Landgericht Chemnitz: Tötung eines Homosexuellen wird nicht als Mord gewertet

Drei Rechte töteten 2018 im sächsischen Aue einen schwulen Mann. Das Gericht blieb unter der geforderten Strafe der Staatsanwaltschaft.

Mehr als ein Jahr nach dem Tod eines homosexuellen Mannes in Aue sind die drei Angeklagten zu Haftstrafen zwischen elf und 14 Jahren verurteilt worden. Das Landgericht Chemnitz sah es am Freitag als erwiesen an, dass die drei Männer im Alter von 22 bis 27 Jahren ihr Opfer in menschenverachtender Weise getötet hatten. Als Gruppe hätten sie eine Dynamik entwickelt und seien bei ihrer Tat hemmungslos vorgegangen, sagte die Vorsitzende Richterin, Simone Herberger. Die Verurteilung erfolge wegen Totschlags.

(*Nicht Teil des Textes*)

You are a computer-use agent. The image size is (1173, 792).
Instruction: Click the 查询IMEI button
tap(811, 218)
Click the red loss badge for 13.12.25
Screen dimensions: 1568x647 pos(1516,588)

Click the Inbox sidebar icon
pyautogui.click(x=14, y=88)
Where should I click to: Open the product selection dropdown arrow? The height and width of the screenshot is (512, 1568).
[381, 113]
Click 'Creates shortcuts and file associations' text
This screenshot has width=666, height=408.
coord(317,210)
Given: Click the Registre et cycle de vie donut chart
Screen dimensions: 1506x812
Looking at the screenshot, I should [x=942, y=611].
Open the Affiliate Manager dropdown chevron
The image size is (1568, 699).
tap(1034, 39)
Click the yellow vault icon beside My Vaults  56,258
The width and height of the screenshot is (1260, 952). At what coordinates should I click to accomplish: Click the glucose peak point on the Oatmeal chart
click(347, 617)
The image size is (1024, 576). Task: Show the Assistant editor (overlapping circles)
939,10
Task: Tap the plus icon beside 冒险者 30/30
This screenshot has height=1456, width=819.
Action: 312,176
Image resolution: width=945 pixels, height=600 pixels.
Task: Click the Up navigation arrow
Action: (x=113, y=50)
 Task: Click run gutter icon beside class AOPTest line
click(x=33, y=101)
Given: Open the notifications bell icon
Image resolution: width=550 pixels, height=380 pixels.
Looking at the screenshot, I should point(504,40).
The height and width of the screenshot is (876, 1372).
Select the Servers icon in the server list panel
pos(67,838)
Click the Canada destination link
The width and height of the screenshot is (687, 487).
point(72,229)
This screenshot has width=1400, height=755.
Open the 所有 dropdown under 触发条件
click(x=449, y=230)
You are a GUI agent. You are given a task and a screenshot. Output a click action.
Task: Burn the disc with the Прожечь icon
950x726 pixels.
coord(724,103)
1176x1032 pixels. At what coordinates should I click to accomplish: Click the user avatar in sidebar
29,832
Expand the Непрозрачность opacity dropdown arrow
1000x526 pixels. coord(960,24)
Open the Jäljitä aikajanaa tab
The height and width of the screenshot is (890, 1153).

Das Gericht blieb damit unter den Forderungen der Staatsanwaltschaft. Diese hatte dem Rädelsführer Terence H. Mord vorgeworfen und lebenslange Haft gefordert. Staatsanwalt Stephan Butzkies begründete dies mit der Heimtücke der Tat. Für die beiden anderen setzte er Freiheitsstrafen von zwölf Jahren und sechs Monaten sowie 13 Jahren und sechs Monaten an. Ihnen warf er Totschlag vor.

Der 27-jährige Christopher W. starb im April 2018 nach rund 20 Minuten Martyrium. Das Opfer erlitt laut Rechtsmedizinern schwerste Gesichts- und Kopfverletzungen, die Aufzählung der Verletzungen durch die Rechtsmediziner füllt mehrere Seiten. Der Prozess hatte acht Monate nach der Tat vor dem Landgericht Chemnitz begonnen.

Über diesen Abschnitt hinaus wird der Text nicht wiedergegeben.